Are you at risk of being de-rostered and what does this mean to you?

Did you know using a walk-in clinics frequently when you have a family doctor could cause him/her headaches. In turn you can be called in and advised that you would be taken off his/her roster.

So what does this mean. It is up to your doctor to explain to you the patient what using walk-in clinics means to him and you and how it will affect him. Click here for more (there is a link below that explains a little more)
or read on and click on the link below.

Signing an agreement as a patient and being rostered means the physician’s team commits to being available by phone and through extended office hours during evenings or weekends. 
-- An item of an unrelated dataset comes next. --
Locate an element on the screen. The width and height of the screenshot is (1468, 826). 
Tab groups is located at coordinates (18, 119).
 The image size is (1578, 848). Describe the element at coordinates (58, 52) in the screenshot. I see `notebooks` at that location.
As far as care, the doctor can continue to care for the patient after he/she is being de-rostered but the patient could no longer access the other services at the family health group, such as consultations with clinic dietitians or social workers, or take advantage of special health programs such as diabetes or diet management.

The article explains further how doctors should do a better job explaining this to their patients as they get dinged. The Government funds get clawed back each time a patient goes to a walk in clinic. Hospital visits do not fall into this and do not affect your doctor.

Patients do not understand what the ins and outs are and how walking into a clinic can mean head aches for their family doctor, unless it is has been explain.  As a patient we don’t know these things and cannot be expected to understand or have this knowledge unless it is explained.